Points clés
- Un chercheur ayant travaillé trois ans chez OpenAI puis Anthropic démissionne publiquement et accuse les deux sociétés d'agir de façon irresponsable.
- Selon lui, des membres significatifs de ces équipes croient sincèrement que leurs modèles pourraient faire disparaître l'humanité avant la fin de la décennie.
- Il distingue deux cultures : l'aveuglement relatif chez OpenAI, la lucidité paradoxale chez Anthropic qui comprend le danger mais continue la course.
- Sa phrase de démission : un pari pareil ne devrait pas se lancer depuis le Slack d'une entreprise privée.
Trois ans au cœur des deux laboratoires les plus influents de l'IA
Ce chercheur a passé trois ans à entraîner les modèles de deux des laboratoires d'intelligence artificielle les plus influents au monde : OpenAI d'abord, Anthropic ensuite. Sa démission, rendue publique dans un message devenu viral, ne porte pas sur des conditions de travail ou un désaccord technique. Elle porte sur une conviction : aucune des deux sociétés n'agit de façon responsable face à ce qu'elles construisent.
Le constat qu'il dresse est brutal. Selon lui, les personnes qui développent ces systèmes croient sincèrement que leurs modèles pourraient faire disparaître l'humanité avant la fin de la décennie. Ce n'est pas une métaphore. C'est, dit-il, la conviction intime d'une partie significative des équipes en place. Ce détail mérite d'être souligné : il ne s'agit pas d'une crainte abstraite formulée dans un rapport de risque, mais d'une croyance que des ingénieurs et chercheurs portent au quotidien, tout en continuant à présenter au bureau le lendemain matin pour entraîner les modèles suivants.
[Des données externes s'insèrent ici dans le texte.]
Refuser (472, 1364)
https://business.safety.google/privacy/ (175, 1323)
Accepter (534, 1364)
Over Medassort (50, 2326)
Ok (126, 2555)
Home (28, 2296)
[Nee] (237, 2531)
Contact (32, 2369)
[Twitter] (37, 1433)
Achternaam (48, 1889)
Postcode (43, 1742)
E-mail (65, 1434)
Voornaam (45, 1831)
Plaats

Deux cultures, un même problème
Sa distinction entre les deux maisons mérite attention. Chez OpenAI, le diagnostic est celui d'une forme d'aveuglement collectif : beaucoup n'auraient pas vraiment pris la mesure de ce qui se joue. L'urgence du risque existentiel n'aurait pas pénétré les esprits au même titre que la course au produit. La pression de livrer, d'itérer, de rester compétitif aurait en quelque sorte anesthésié la réflexion sur les conséquences de long terme. Ce n'est pas de la mauvaise foi, selon lui, c'est une forme d'inattention structurelle entretenue par le rythme même de l'industrie.
Anthropic, en revanche, présente un profil différent et, à certains égards, plus troublant. L'enjeu y serait parfaitement compris. La société a été fondée par d'anciens cadres d'OpenAI précisément pour construire une IA plus sûre. La sécurité des systèmes n'est pas un angle marketing chez Anthropic, c'est l'argument fondateur de son existence. Pourtant, selon ce chercheur, Anthropic se retrouve enfermée dans une logique de course et se croit obligée d'arriver première. Comprendre le danger et continuer quand même : c'est ce paradoxe qu'il pointe comme le cœur du problème. Une société créée pour ralentir la course se retrouve à l'accélérer, convaincue que sa victoire serait moins mauvaise que celle d'un concurrent moins prudent.
Sa phrase de démission résume tout : un pari pareil ne devrait pas se lancer depuis le Slack d'une entreprise privée. En clair, des décisions susceptibles d'engager l'avenir de l'espèce ne devraient pas relever de la gouvernance interne d'une startup, aussi bien financée soit-elle. OpenAI et Anthropic comptent parmi les sociétés non cotées les plus valorisées au monde, avec des investisseurs comme Microsoft pour la première et Google pour la seconde. Cette concentration de pouvoir, sans mandat démocratique ni régulation contraignante à la hauteur des enjeux, est précisément ce que ce témoignage met en cause.
La question posée par ce départ n'est pas celle de la compétence des équipes ni de leurs intentions. Elle est plus fondamentale : qui décide et selon quel mandat, lorsque les conséquences potentielles dépassent le périmètre de toute entreprise privée ? Les marchés de prédiction suivent déjà de près la question de savoir laquelle des deux sociétés entrera en bourse en premier, ou affichera la valorisation la plus élevée d'ici la fin de l'année. Ce chercheur, lui, pose une question différente et son message viral suggère qu'il n'est pas le seul à la trouver légitime.